--- BEGIN ---
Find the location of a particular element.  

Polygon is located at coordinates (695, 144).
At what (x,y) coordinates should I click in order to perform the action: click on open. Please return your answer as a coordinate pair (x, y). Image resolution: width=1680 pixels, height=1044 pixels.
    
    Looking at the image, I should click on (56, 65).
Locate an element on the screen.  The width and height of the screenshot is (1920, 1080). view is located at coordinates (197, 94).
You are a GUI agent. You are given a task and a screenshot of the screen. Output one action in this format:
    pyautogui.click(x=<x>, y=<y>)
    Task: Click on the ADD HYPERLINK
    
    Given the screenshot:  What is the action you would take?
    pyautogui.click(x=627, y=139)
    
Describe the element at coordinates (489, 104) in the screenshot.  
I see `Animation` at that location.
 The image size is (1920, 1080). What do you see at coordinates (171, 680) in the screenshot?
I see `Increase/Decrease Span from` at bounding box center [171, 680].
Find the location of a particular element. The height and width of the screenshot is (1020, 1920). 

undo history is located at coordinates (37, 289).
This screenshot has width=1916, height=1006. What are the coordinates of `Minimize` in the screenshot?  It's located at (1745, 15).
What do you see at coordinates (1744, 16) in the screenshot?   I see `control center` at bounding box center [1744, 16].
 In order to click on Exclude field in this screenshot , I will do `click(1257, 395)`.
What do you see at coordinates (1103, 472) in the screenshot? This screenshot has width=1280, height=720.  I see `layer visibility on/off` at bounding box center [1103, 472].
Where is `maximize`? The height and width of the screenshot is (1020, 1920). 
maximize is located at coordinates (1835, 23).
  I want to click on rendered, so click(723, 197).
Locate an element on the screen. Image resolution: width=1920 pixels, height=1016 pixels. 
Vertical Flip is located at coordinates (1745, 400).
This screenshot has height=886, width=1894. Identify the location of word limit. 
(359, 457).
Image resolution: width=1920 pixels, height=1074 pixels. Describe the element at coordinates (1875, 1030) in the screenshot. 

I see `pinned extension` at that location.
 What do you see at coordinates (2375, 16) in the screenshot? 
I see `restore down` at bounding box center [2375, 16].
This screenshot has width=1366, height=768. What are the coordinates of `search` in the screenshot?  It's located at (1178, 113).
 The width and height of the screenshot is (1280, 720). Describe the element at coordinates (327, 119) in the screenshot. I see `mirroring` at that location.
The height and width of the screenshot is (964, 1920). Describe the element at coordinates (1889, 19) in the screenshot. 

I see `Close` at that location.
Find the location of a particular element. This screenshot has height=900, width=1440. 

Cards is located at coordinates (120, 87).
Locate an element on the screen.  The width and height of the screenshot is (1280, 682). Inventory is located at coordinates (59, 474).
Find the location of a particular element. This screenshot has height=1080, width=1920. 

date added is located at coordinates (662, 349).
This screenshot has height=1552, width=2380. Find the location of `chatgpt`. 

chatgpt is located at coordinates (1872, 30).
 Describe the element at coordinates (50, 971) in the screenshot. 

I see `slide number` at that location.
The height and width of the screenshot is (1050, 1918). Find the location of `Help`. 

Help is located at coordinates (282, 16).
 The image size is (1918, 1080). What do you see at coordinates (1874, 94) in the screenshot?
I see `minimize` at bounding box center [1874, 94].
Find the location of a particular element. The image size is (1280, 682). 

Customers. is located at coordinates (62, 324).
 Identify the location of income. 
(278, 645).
--- END ---
_Exercise task_
Show each line in the material above that contains the word "order". Only matches with the same capitalization count.

_Answer_
At what (x,y) coordinates should I click in order to perform the action: click on open. Please return your answer as a coordinate pair (x, y). Image resolution: width=1680 pixels, height=1044 pixels.
 In order to click on Exclude field in this screenshot , I will do `click(1257, 395)`.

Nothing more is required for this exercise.